### PROBLEM DETAILS
The expected output is an exact copy of the lines from the one containing "Open the Режим работы dropdown" through the final line of the entries below, with no images.

### DATA FOR THIS EXERCISE
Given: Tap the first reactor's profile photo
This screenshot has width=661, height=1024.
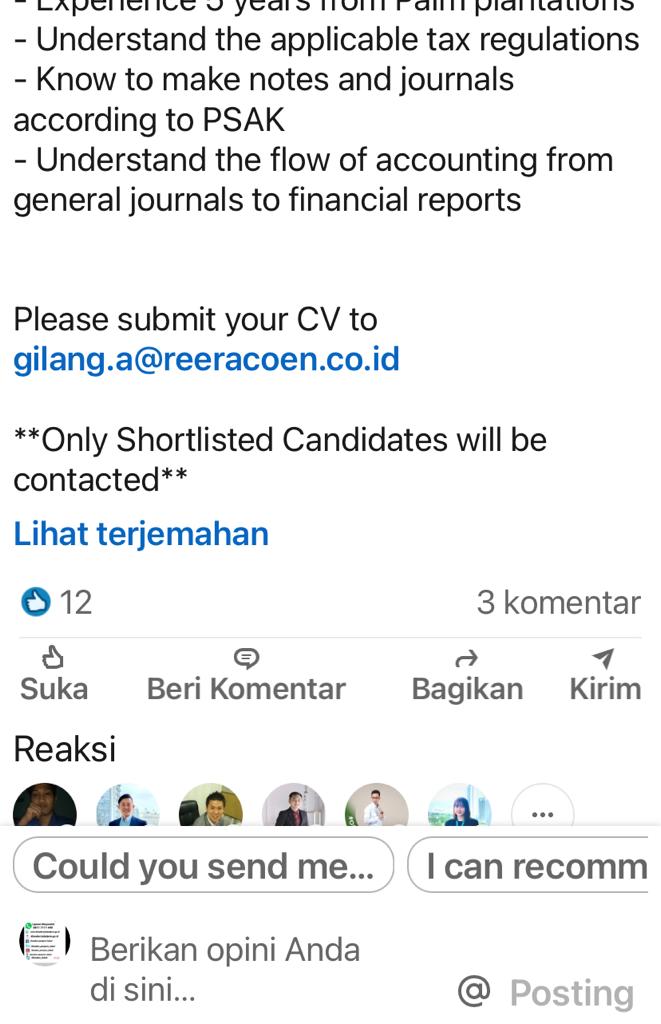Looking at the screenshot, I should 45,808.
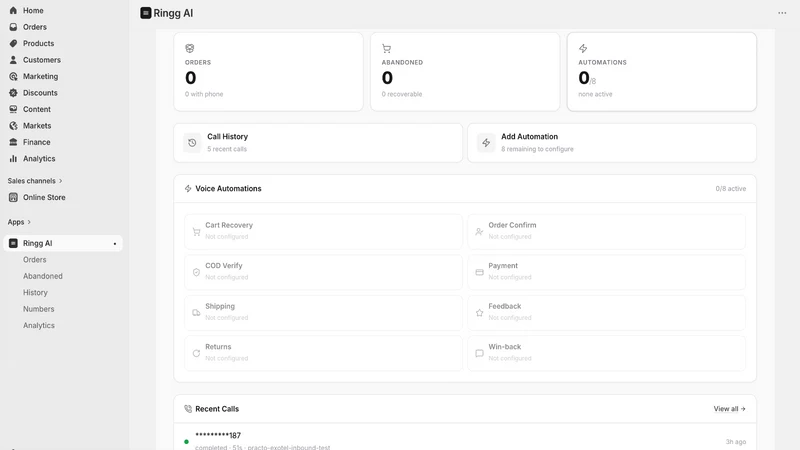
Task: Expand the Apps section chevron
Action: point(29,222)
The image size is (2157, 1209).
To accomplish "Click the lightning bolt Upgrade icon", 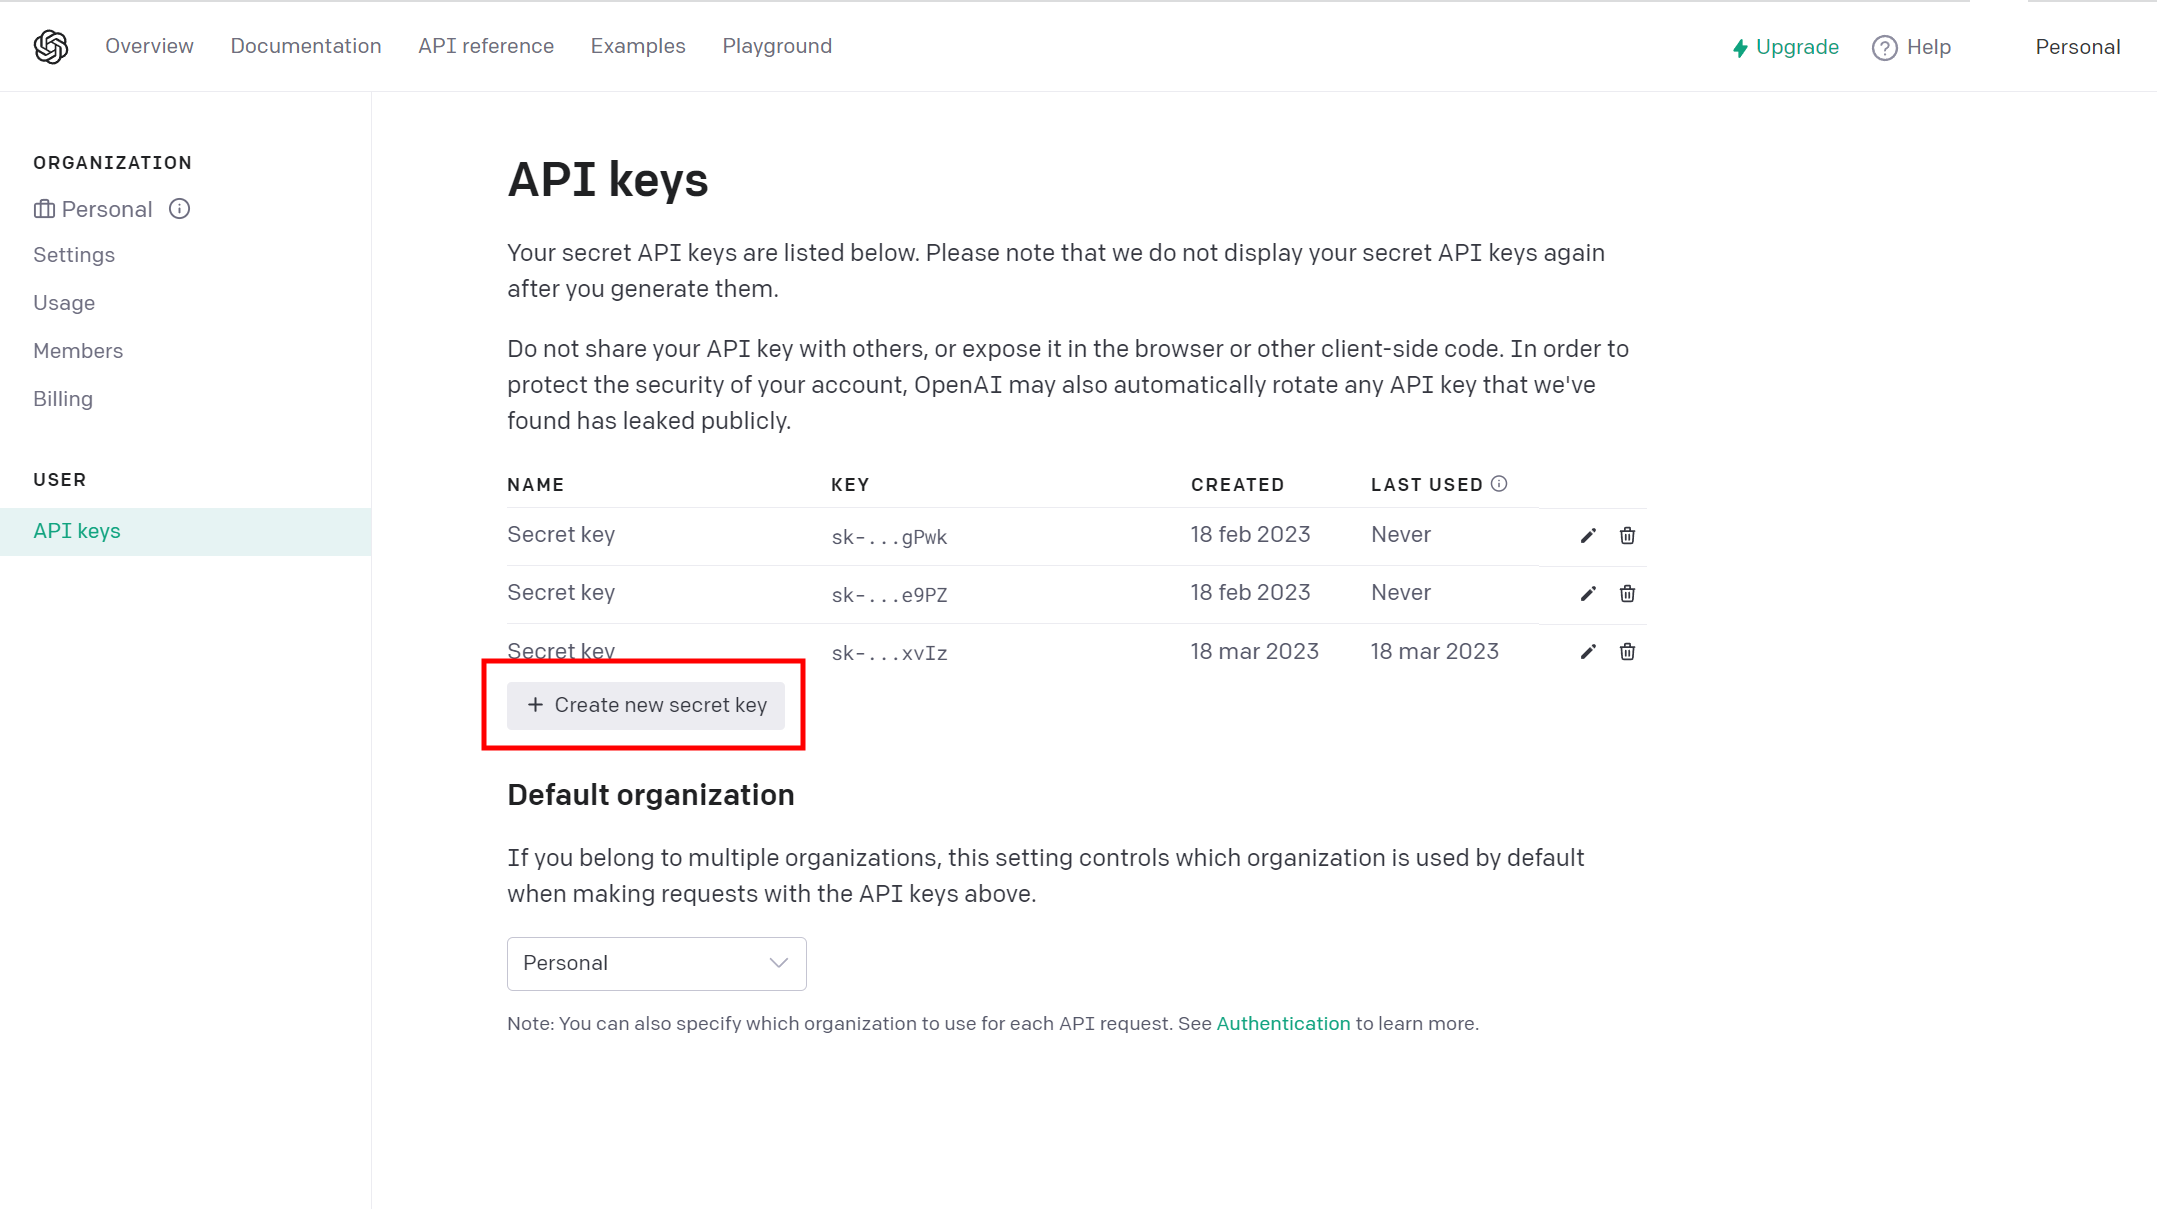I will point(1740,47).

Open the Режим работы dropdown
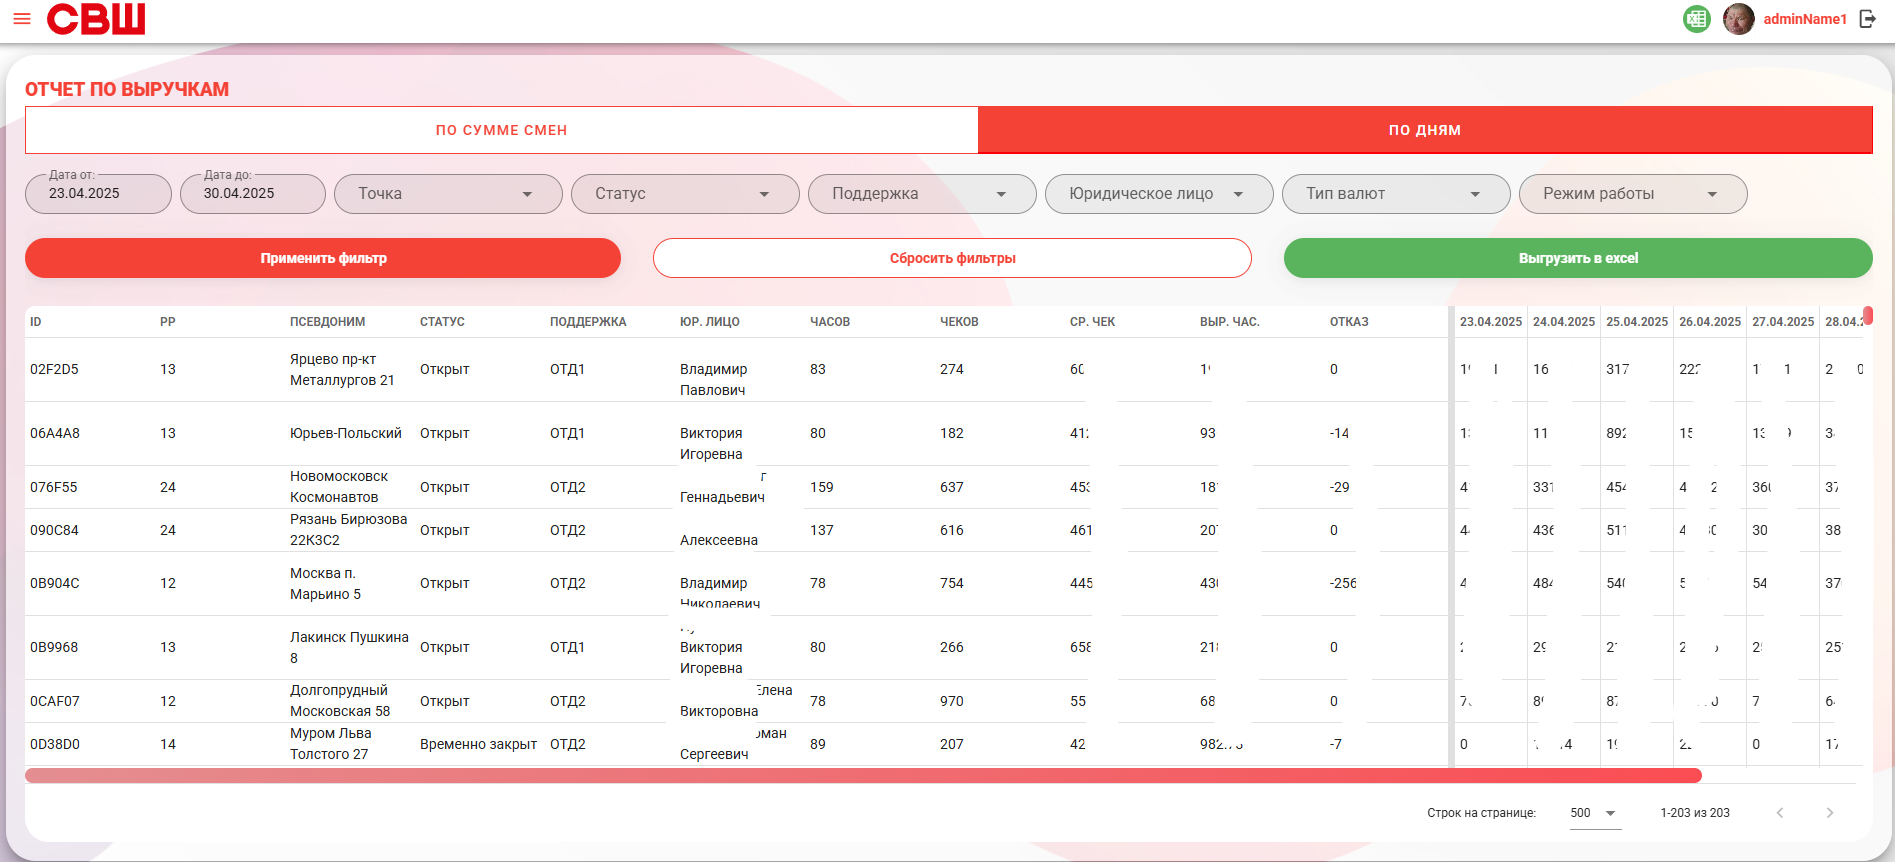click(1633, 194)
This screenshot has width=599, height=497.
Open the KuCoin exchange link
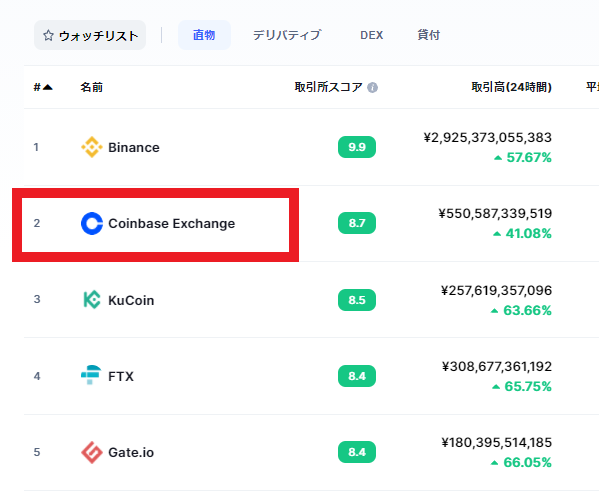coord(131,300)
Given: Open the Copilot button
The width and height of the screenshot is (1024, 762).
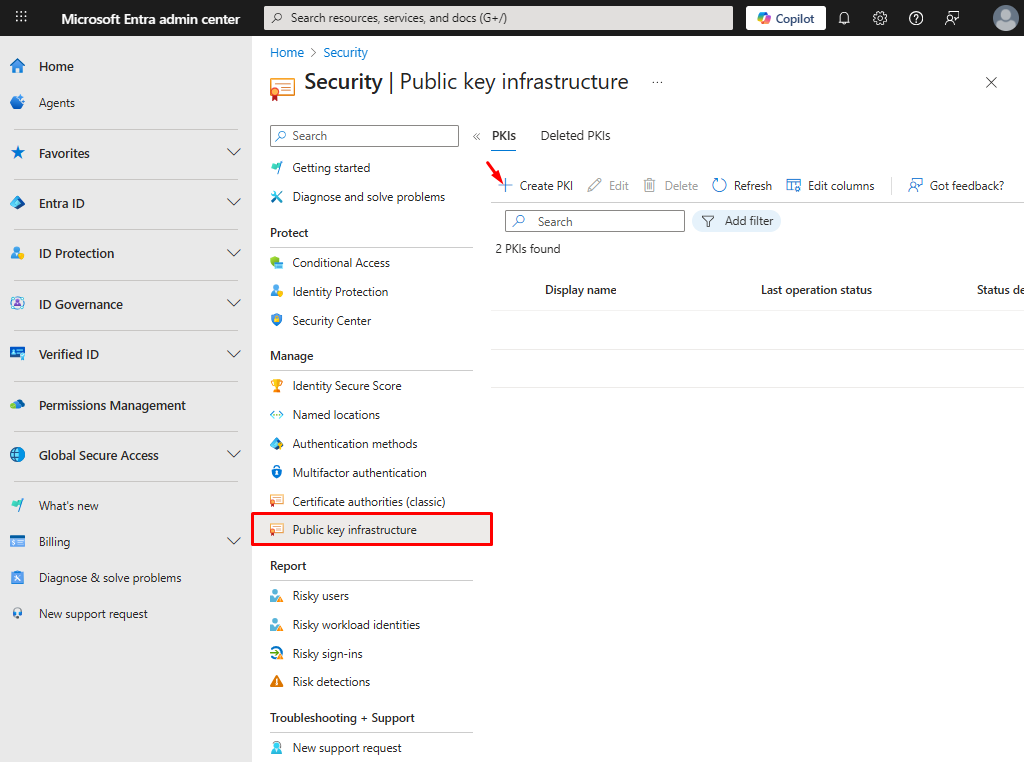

### THE ANSWER
Open the Режим работы dropdown
click(1633, 194)
This screenshot has width=599, height=497.
Open the KuCoin exchange link
coord(131,300)
Given: Open the Copilot button
The width and height of the screenshot is (1024, 762).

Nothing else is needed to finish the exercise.